-- start of ENTRIES --

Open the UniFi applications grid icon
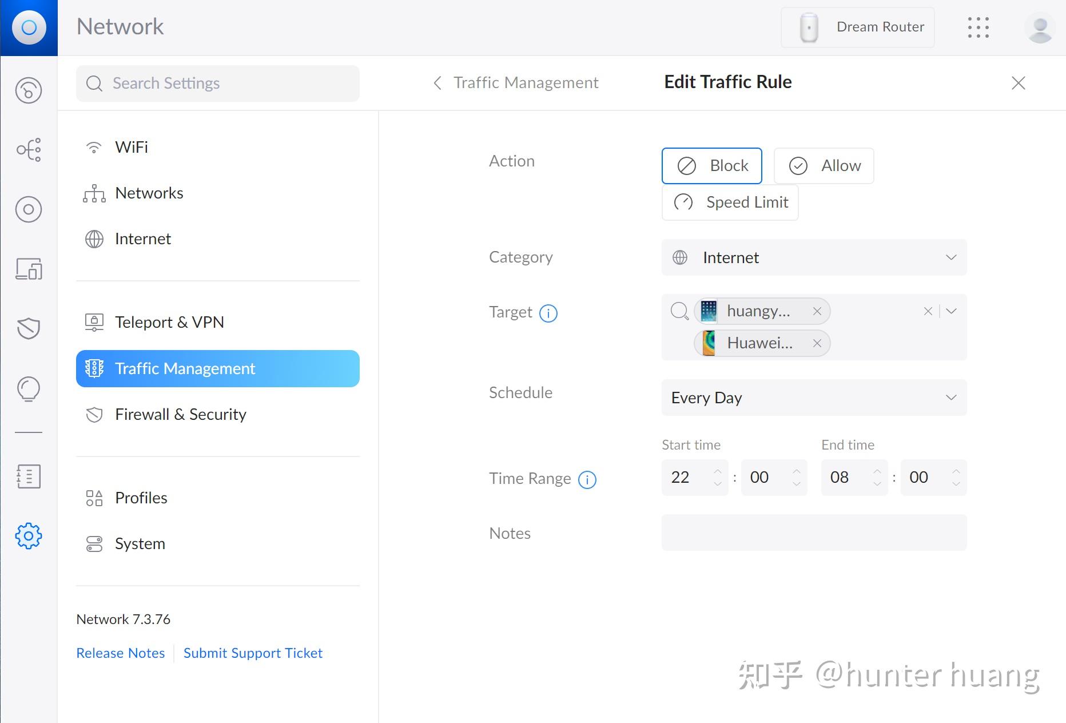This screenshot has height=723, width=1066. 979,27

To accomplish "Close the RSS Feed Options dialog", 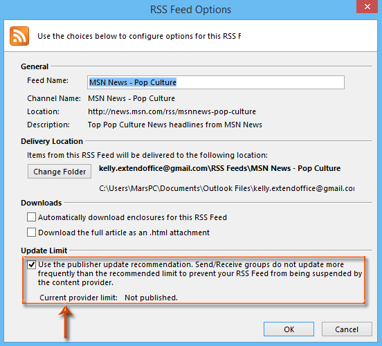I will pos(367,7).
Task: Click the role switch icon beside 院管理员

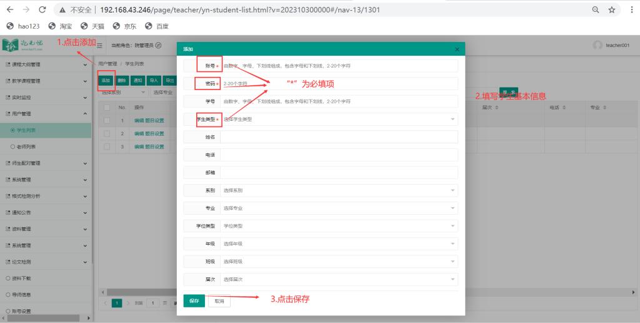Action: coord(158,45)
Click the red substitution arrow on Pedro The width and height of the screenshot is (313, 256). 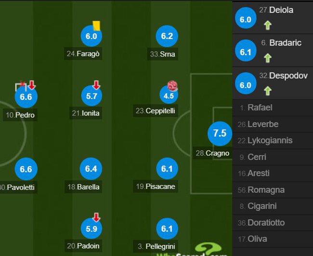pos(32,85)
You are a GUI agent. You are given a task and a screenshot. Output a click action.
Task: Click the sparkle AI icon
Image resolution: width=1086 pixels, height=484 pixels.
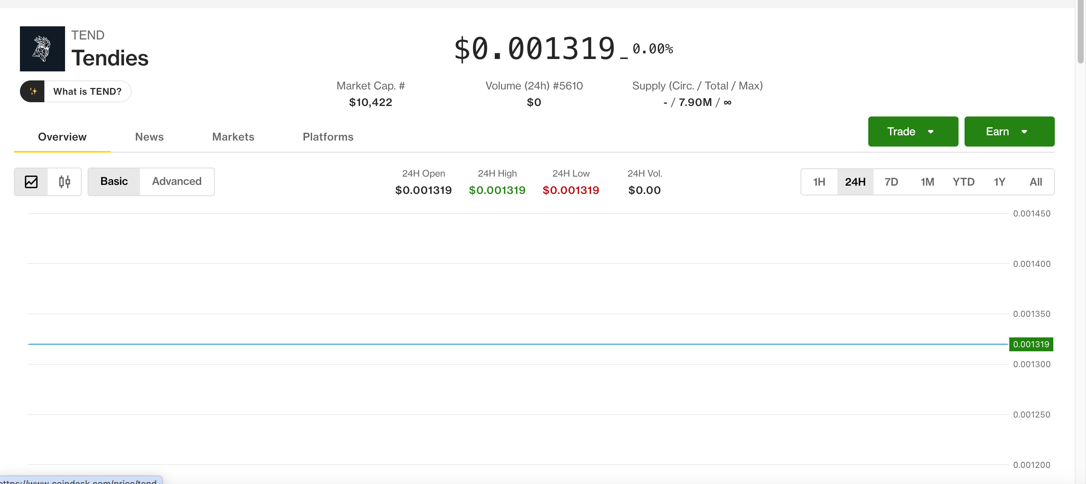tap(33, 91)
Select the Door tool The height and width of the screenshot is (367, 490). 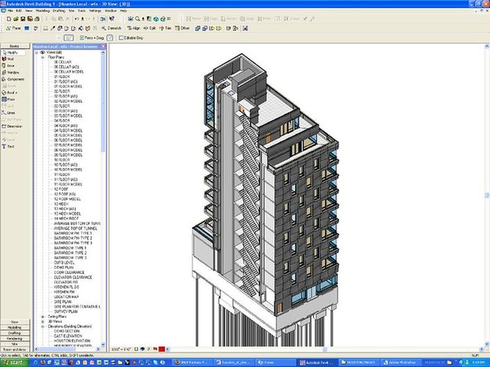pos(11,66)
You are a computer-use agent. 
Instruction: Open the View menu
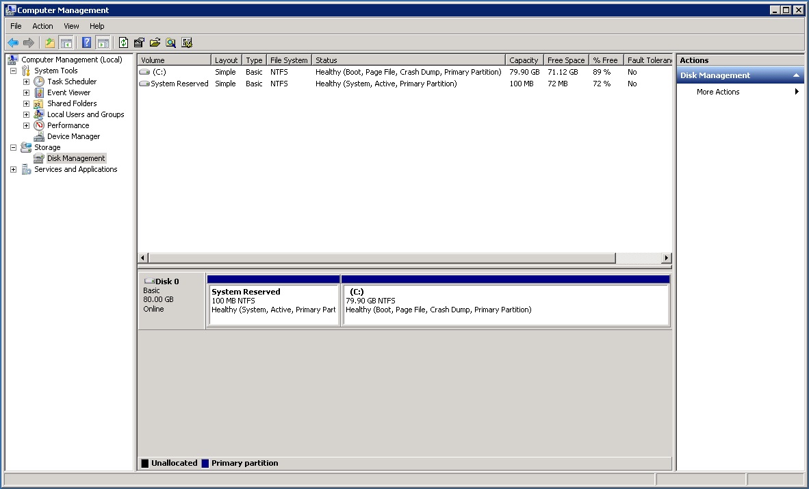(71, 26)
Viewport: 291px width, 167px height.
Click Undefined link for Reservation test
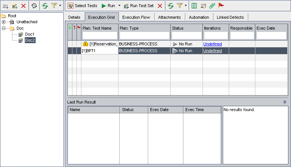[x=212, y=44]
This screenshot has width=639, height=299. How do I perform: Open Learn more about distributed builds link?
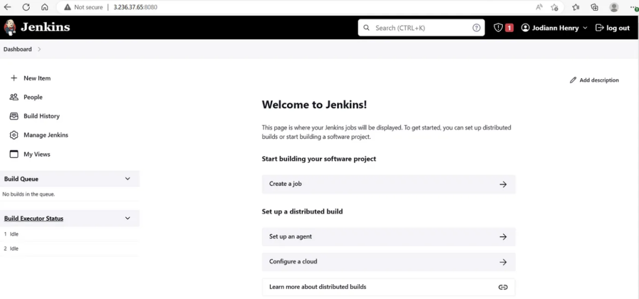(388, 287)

-- end of ENTRIES --

Write out the lines above word for word, starting at the line that contains "You are a computer-use agent." and continuing through the final line. Omit the pictures from your copy.

• _ANSWER TO THIS TASK_
You are a computer-use agent. 
Instruction: Open the View menu
(71, 26)
Viewport: 291px width, 167px height.
Click Undefined link for Reservation test
[x=212, y=44]
This screenshot has width=639, height=299. How do I perform: Open Learn more about distributed builds link?
(388, 287)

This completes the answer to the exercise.